Dynamic networks are central to understanding both HIV transmission and health behavioural influence. Socialising patterns influence the success of health promotion approaches that rely heavily on utilising peer educators and peer-driven intervention models. Social networks also form the basis of many sampling and surveillance methodologies among ‘hidden’ populations and those lacking sampling frames, such as respondent driven sampling, a form of chain-referral sampling.

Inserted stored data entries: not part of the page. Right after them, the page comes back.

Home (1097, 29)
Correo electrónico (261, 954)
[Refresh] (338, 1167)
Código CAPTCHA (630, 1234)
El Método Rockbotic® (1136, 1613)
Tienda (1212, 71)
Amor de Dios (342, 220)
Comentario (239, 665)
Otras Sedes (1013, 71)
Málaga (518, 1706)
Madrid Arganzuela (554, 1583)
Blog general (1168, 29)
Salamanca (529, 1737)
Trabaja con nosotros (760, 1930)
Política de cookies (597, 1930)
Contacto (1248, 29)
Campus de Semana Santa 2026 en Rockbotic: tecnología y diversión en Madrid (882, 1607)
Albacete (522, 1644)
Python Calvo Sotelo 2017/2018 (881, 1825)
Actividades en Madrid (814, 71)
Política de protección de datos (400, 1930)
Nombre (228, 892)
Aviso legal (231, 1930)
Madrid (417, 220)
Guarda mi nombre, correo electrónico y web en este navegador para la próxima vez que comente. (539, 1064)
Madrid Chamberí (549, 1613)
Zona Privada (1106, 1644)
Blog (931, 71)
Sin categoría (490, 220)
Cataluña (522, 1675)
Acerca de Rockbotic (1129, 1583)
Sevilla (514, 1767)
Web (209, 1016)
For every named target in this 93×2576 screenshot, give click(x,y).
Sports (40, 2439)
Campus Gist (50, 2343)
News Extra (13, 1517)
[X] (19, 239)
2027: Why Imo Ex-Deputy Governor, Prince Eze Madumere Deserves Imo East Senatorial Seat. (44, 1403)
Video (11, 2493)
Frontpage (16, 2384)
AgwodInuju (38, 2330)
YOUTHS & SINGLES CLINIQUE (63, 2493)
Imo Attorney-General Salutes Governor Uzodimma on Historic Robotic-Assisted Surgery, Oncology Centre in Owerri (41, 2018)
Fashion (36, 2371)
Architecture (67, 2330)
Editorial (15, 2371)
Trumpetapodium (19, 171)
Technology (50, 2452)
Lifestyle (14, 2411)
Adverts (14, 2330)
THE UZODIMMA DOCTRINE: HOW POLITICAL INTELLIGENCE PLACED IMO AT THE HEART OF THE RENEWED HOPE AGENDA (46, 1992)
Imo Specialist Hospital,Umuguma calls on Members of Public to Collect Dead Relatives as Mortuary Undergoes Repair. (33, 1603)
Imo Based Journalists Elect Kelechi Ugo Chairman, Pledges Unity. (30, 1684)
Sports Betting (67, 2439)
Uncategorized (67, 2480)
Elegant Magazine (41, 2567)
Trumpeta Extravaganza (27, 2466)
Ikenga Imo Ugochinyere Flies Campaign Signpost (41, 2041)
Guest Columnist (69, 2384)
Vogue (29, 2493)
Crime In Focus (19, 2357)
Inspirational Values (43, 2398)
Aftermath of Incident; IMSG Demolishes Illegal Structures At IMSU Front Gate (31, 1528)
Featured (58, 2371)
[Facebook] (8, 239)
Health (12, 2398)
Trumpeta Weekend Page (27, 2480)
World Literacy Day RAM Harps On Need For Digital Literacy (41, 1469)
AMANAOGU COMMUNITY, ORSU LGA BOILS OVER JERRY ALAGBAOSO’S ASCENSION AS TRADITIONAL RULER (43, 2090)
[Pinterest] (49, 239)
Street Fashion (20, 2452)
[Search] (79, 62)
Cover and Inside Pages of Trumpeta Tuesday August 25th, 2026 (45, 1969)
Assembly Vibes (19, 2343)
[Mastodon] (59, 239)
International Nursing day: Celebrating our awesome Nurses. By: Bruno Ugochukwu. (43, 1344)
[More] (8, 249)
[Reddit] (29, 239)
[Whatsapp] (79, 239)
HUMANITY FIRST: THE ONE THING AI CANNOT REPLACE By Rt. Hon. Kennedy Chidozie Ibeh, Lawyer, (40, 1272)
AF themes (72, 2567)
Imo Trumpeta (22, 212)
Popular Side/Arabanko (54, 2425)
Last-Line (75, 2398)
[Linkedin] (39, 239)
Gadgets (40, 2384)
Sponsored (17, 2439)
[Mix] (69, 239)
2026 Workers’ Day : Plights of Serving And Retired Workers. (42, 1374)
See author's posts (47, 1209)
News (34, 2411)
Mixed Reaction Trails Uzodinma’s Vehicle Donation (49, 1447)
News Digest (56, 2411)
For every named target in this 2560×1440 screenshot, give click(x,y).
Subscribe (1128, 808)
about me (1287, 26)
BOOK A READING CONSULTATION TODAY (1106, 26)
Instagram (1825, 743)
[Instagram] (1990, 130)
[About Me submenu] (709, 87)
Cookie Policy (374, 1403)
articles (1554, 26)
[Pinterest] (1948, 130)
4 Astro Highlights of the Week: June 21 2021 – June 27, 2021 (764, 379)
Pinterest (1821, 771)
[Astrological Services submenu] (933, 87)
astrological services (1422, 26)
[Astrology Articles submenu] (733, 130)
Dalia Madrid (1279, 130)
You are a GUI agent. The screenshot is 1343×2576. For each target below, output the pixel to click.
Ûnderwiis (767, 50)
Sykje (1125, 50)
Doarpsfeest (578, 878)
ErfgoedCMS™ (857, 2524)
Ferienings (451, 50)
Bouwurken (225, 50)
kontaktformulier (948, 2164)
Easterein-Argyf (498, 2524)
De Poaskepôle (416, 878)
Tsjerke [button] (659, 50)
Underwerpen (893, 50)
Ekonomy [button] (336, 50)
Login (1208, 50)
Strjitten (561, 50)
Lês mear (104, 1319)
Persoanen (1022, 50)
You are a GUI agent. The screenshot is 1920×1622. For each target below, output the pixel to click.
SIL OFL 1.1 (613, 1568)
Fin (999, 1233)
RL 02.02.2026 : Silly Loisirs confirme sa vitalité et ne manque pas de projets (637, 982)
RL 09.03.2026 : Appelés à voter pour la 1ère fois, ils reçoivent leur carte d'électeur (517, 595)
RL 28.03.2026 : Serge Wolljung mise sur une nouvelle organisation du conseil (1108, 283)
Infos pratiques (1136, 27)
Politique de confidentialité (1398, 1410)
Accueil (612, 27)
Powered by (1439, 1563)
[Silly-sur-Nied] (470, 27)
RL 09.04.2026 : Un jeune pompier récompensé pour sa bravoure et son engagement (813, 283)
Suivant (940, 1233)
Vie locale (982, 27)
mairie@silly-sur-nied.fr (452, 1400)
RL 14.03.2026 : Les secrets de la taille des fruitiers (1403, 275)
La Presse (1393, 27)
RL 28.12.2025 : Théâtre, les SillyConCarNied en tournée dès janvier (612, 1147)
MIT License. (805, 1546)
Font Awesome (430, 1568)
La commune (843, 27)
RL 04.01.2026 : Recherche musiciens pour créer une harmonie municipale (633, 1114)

This talk will describe the context, motivation and proposed methods for using data about online and offline socialising patterns, sexual partnerships, and HIV status and engagement in care from representative samples of MSM from Nairobi and Johannesburg recruited using respondent-driven sampling to develop dynamic network models of HIV transmission, explore the potential role of social media use in HIV transmission, and bring networks-based insights to improving the targeting of health promotion and inform public health intervention development.
Bio: Elizabeth Fearon is an Assistant Professor of Epidemiology at the Department for Global Health and Development at the London School of Hygiene and Tropical Medicine. Her research has been focused on social influences on HIV risk, including friendship network influences, HIV epidemic surveillance, intervention development and evaluation research in East and Southern Africa, particularly among highly affected and marginalised populations in these settings. She has recently begun an MRC Skills Development Fellowship at the LSHTM, collaborating with the University of Manchester, to apply dynamic network modelling approaches to questions of HIV transmission and prevention in the context of increasing online socialising and partnership formation among gay men and other MSM in Nairobi and Johannesburg.
Light refreshments will be provided after the talk.